3:7 Cushan. This ethnic term, possibly a subgroup of the Midianites (see notes on Ex 2:15; Nu 12:1), refers to a pastoral nomadic group, and it appears only in this text. Kushu is mentioned in Egyptian texts from the Middle Bronze Age referring to a people in the southern Transjordanian region. Habakkuk here predicts the route of the divine warrior from his holy mountain to attack the Babylonians.

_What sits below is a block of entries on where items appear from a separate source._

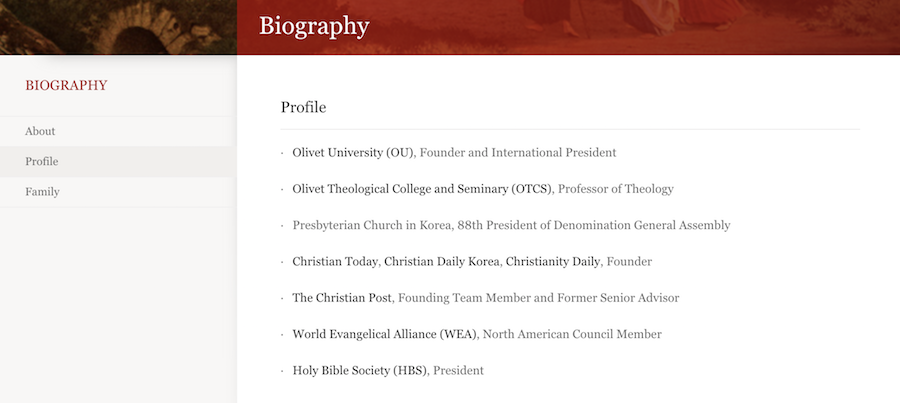Image resolution: width=900 pixels, height=403 pixels.
Task: Click the red BIOGRAPHY sidebar heading
Action: pyautogui.click(x=66, y=85)
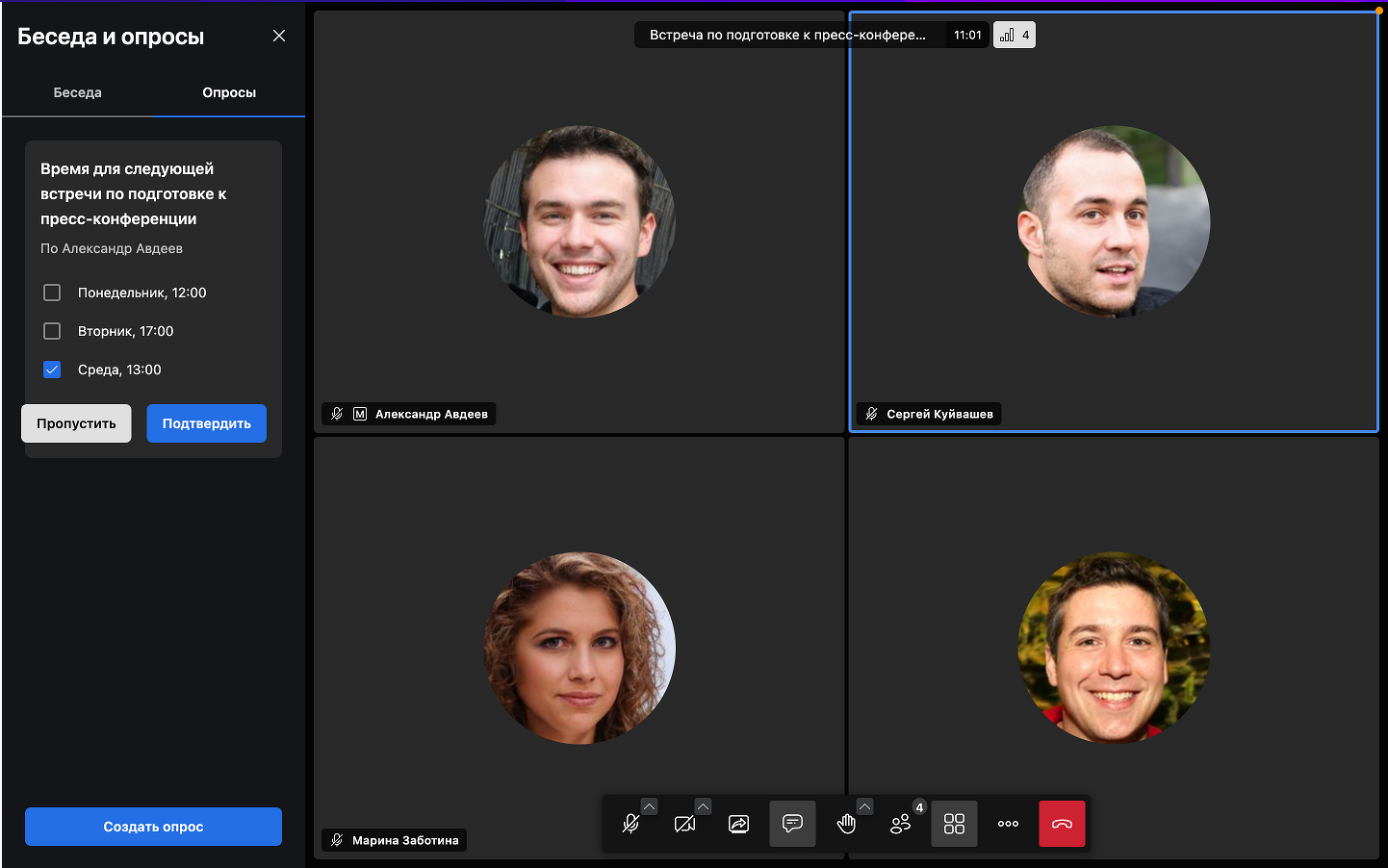1388x868 pixels.
Task: Expand camera options arrow
Action: (x=704, y=807)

3:8 rage against the sea. While there are some similarities in this verse to Ugaritic literature, especially in the Baal Cycle stories about Baal and his conflict with the sea-god Yamm, (see the articles “Baal,Chaos Monsters”) it is unlikely that there is a direct, compositional or thematic reliance on them in Habakkuk. Thus the pairing of naharim (“rivers”) with yam (“sea”) is only suggestive of the cosmic struggle found between the gods Baal and Yamm in Ugaritic literature. In fact the only direct parallel in Ugaritic with the word pair in Hab 3:8 is found in a nonconflict passage, and this may be an indication that the prophet is referring not to the Ugaritic cosmic battle motif but to a metaphoric usage of “river” and “sea” as traditional enemies of Yahweh in the trek from Egypt across the Red Sea and then across the Jordan River.

3:9–11 bow . . . arrows . . . flying arrows . . . flashing spear. One common understanding of the role of the deity in the ancient Near East was that of divine warrior (see the article “Divine Warfare”).

3:12 you strode through the earth. The song at this point is a call for a theophany in which Yahweh will manifest divine power to save the people. This strident characteristic of the divine warrior is found in the Akkadian phrase alakki ili, “the gait of a god.”

3:17 fig . . . grapes . . . olive . . . sheep . . . cattle. The prophet provides a basic list of those products and livestock that form the basis of the ancient economy. They would have been the objects taken by rampaging armies and given as tribute and taxes, leaving the land barren.